Dr. Hodges felt that the medical general practitioner is making a comeback long overdue. He was especially encouraged by a new emphasis in certain medical schools on what they call "psychosomatic medicine," a field in which the general practitioner excels. From what I learn there is also a new emphasis in the theology departments of some of our colleges. And at the Seminary pastoral work has got a place under the sun. This trend will be felt in our conferences and departments.
We must make use of every avenue available to preach the gospel to every nation, kindred, tongue, and people. We must use the TV, the radio, the printing press, and the mimeograph machine; but those devices cannot entirely replace the individual doing personal work.
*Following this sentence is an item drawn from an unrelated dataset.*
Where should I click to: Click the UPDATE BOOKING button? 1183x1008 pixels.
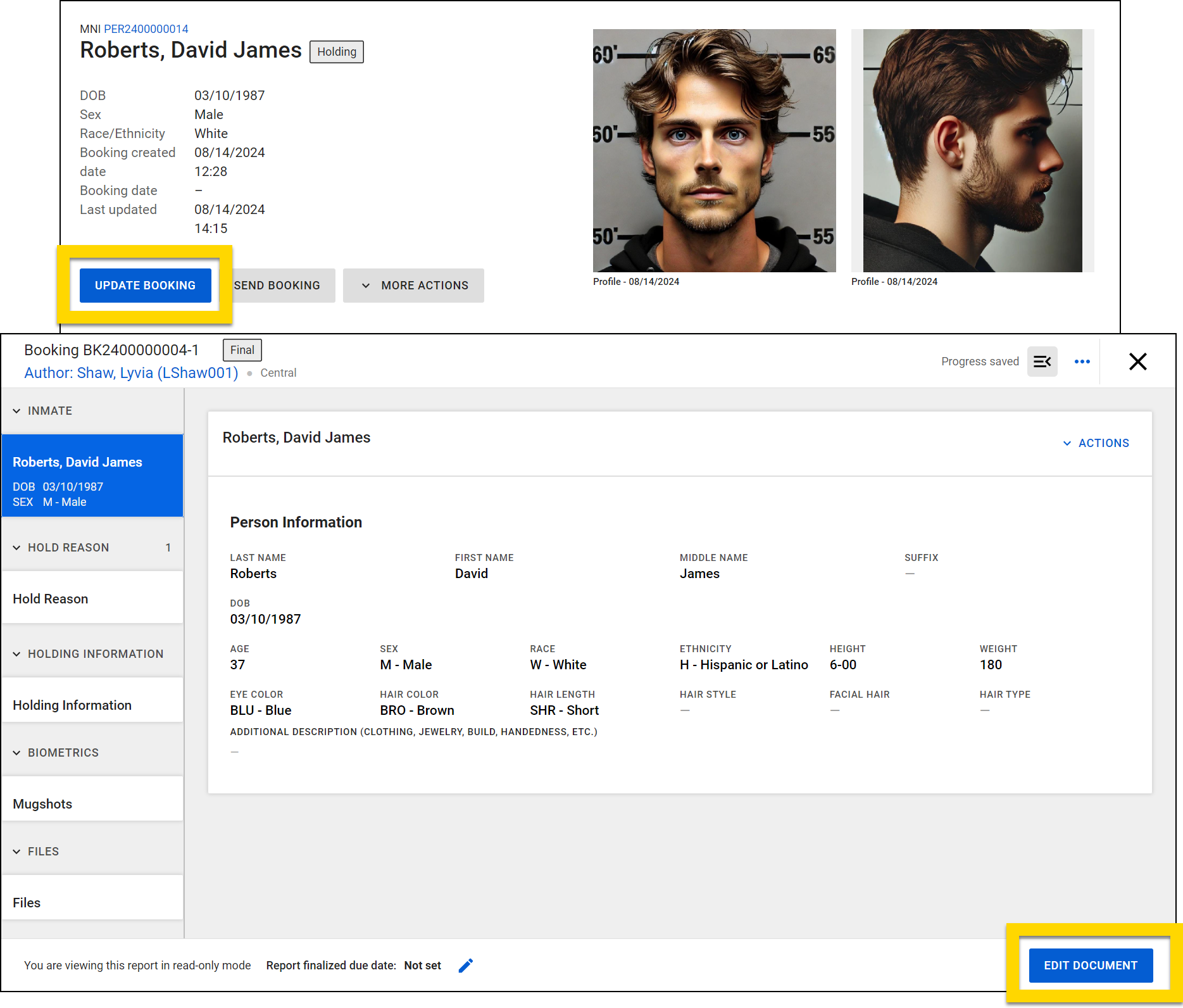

Christ spent more time with individuals than addressing crowds. Even today people are still people and not machines. Soul winning and soul care cannot easily be done by proxy.
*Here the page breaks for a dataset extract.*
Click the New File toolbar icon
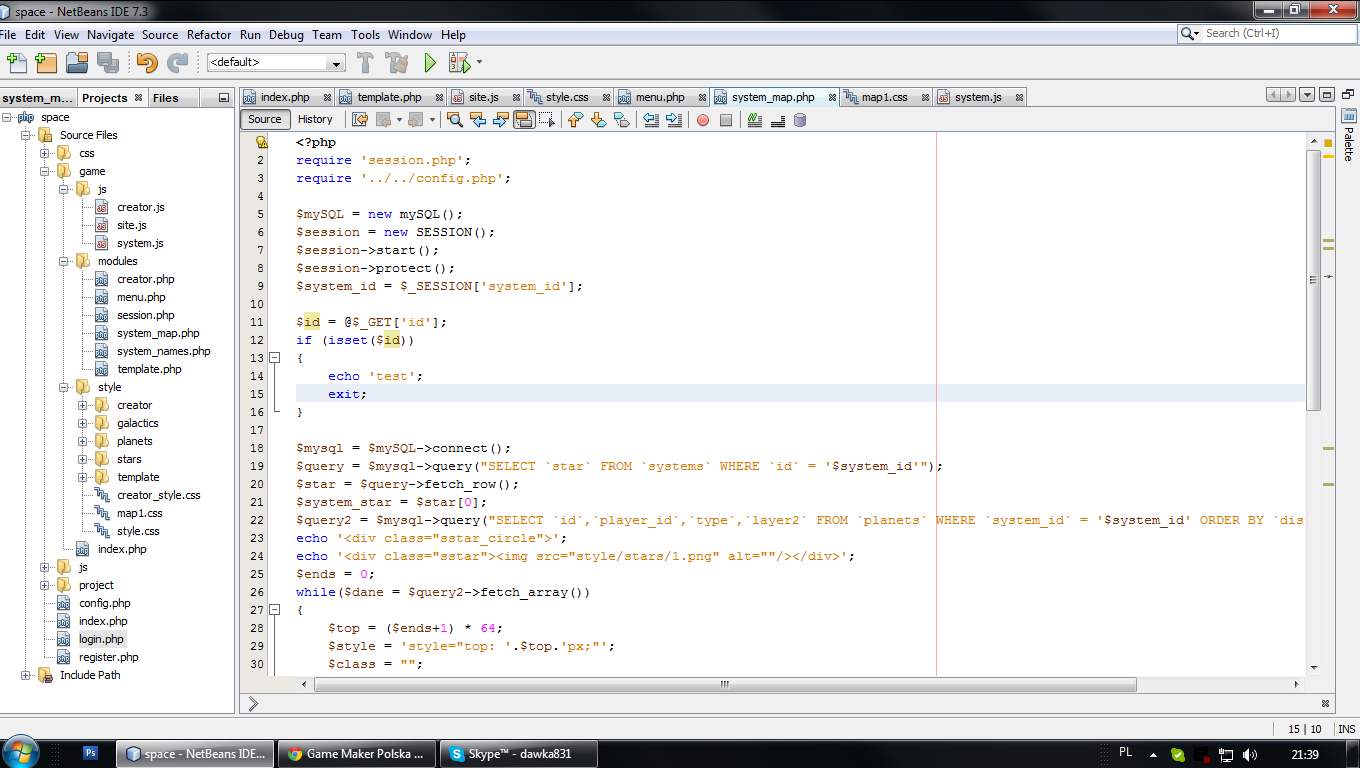 [17, 63]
Most successful pastors would rather be pastors than anything else. They are loyal to conference leadership, and do not desire the place of the conference president or departmental secretaries. They endeavor to do their work to the best of their abilities, and they are constantly studying to do things more efficiently. But, being human, they do not like to be considered second-class citizens within the ministry. And it does not help young men to do their best if they look upon the work they are doing at the moment just as a steppingstone to something more respected. They will be more happy and do better work if they somehow can be made to believe that what they are doing right now is the work God wants them to do. If God wants them to take up some more specialized line of work, they will find that work without having to "fish" for it. Again, God may not want them ever to take up those so-called heavier responsibilities.
Is there rightly anything that could be considered a heavier responsibility than that resting upon a true undershepherd in the soul care of his church?